Before accepting invoices, the factor conducts their own due diligence to determine the creditworthiness of those responsible for paying the invoices, and their ability to pay their invoices on time. This is a fundamental process as the factor wants to limit their exposure to uncollectable receivables.
After accepting a company’s invoices, the factor reviews the outstanding invoices for accuracy and completeness. Once this is complete, the factor requests payment from the company’s customer and provides them with a notice of assignment. This informs the customer of the service and instructs them to send all future payments directly to the factor.
After payment has been made, the factor transfers the residual amount on the invoices back to the company.
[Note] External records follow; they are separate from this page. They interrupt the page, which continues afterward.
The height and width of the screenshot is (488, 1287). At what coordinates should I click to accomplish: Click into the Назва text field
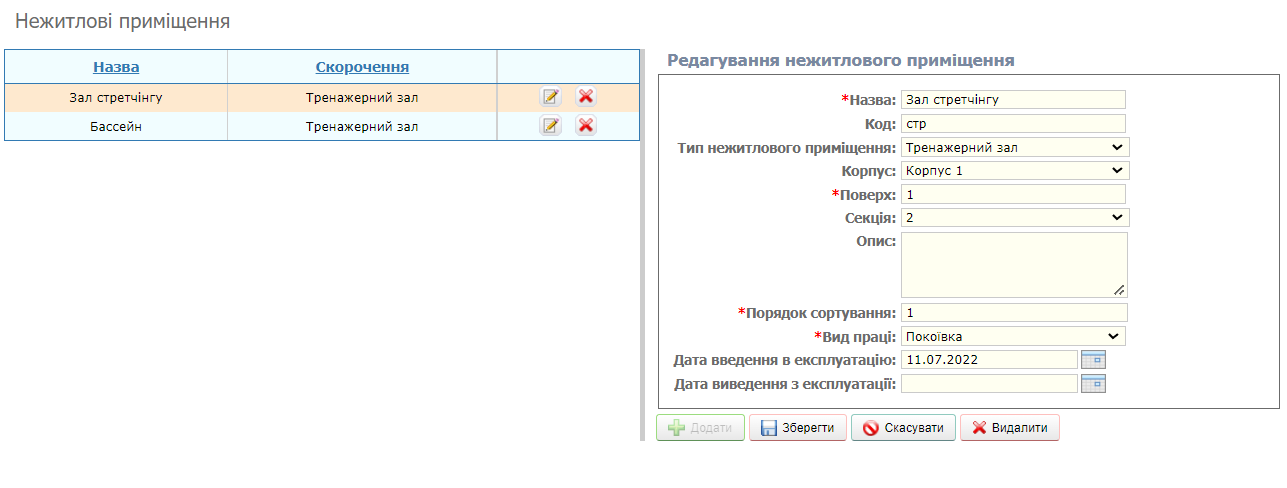click(x=1012, y=100)
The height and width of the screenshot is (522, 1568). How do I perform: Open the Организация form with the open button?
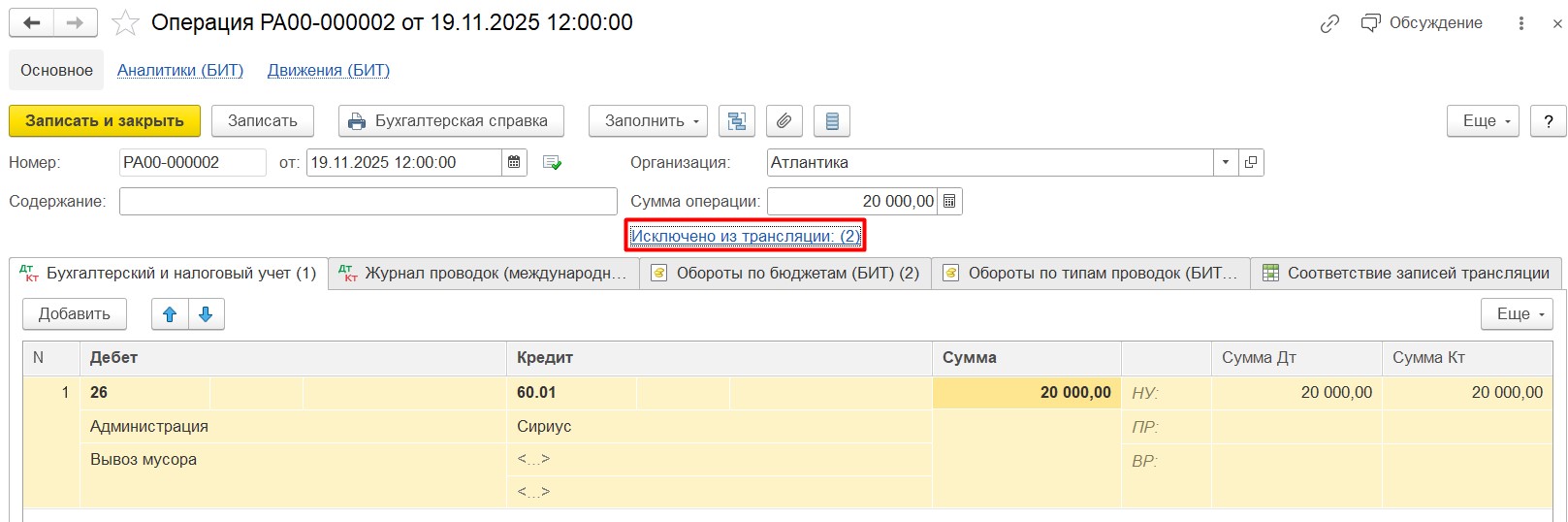point(1251,163)
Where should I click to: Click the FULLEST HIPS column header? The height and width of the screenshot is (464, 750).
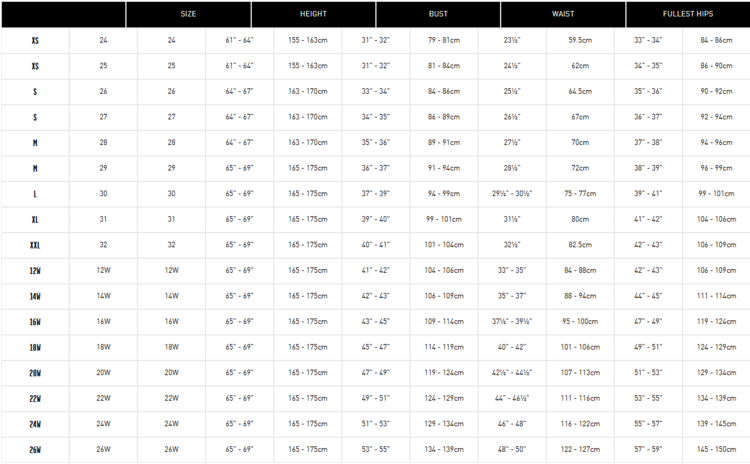687,15
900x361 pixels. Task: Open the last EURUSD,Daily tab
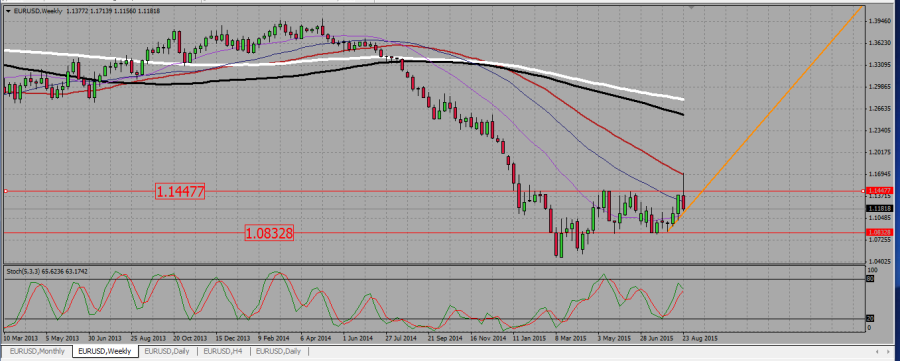tap(278, 351)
Factoring Fees – how much does it cost?
There are two factors that affect a company’s factoring rate or fee. First, the factor’s risk of buying a company’s invoices and, secondly, a company’s factoring volume. More specifically, low-risk transactions with a high volume usually qualify for lower factoring rates. Conversely, high-risk transactions with low volumes usually receive higher factoring rates.
Factoring companies determine a company’s risk and factoring volume by reviewing monthly factored volume, amount of each invoice, the industry in which the company operates, creditworthiness of the customers, and the overall stability of the company.
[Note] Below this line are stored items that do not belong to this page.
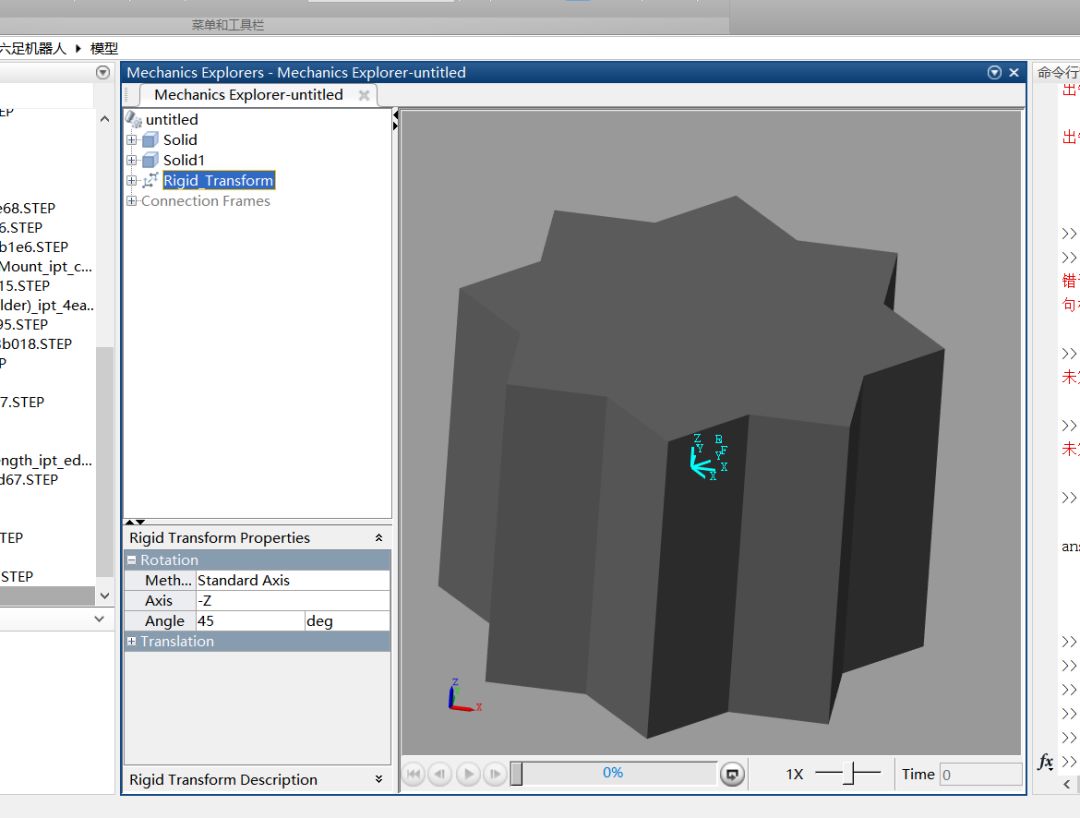Click the fx function browser icon
Image resolution: width=1080 pixels, height=818 pixels.
1045,762
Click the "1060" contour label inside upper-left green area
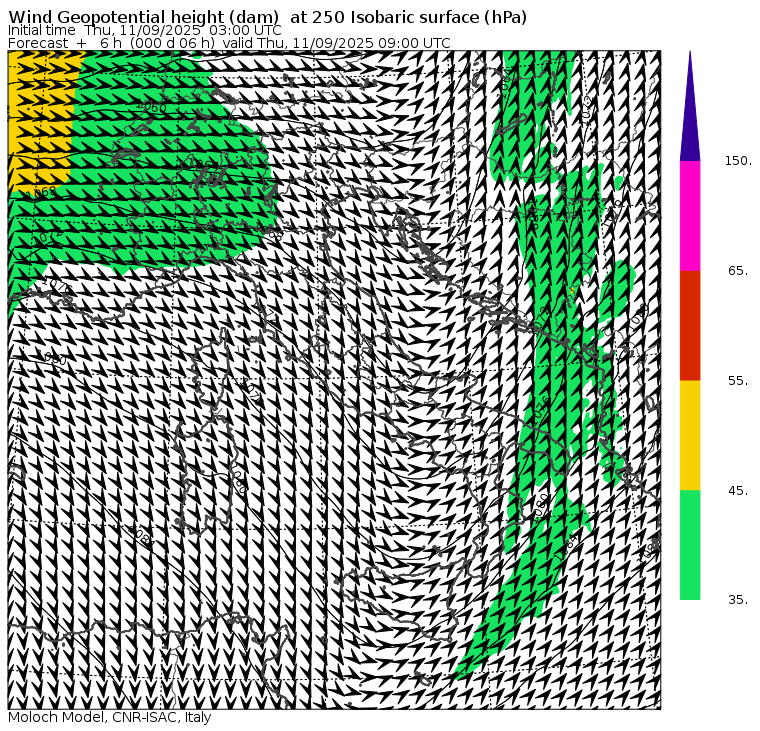The image size is (760, 731). [x=152, y=108]
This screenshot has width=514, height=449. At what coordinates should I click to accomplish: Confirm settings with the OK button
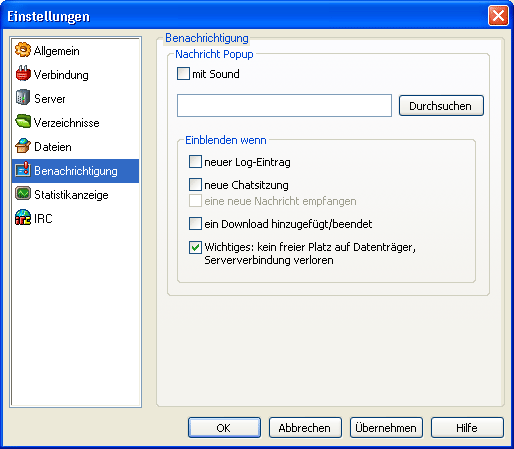pos(224,428)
While rates vary among factor companies, they generally range from 1.5 to 4.5 percent per 30 days. More factor companies are starting to charge a management/administration fee which generally ranges been .5 and 2.5 percent. Advances, which is the amount a company receives upfront, usually range from 70 to 85 percent.
Factoring companies generally use a variable fee structure. However, some factoring companies offer a flat fee structure.
Variable Fee Structure
Under a variable fee structure, the factoring company discounts a small percentage (X to X percent) of the invoice for as long as the invoice remains unpaid. For example, a factoring company may charge 2 percent for the first 30 days and .05 percent for every 15 days that the invoice remains unpaid.
Flat Fee Structure
Flat fee structures are less common and involve a one-time fee that is charged up front. The fee remains the same regardless of how long it takes for the invoice to be paid.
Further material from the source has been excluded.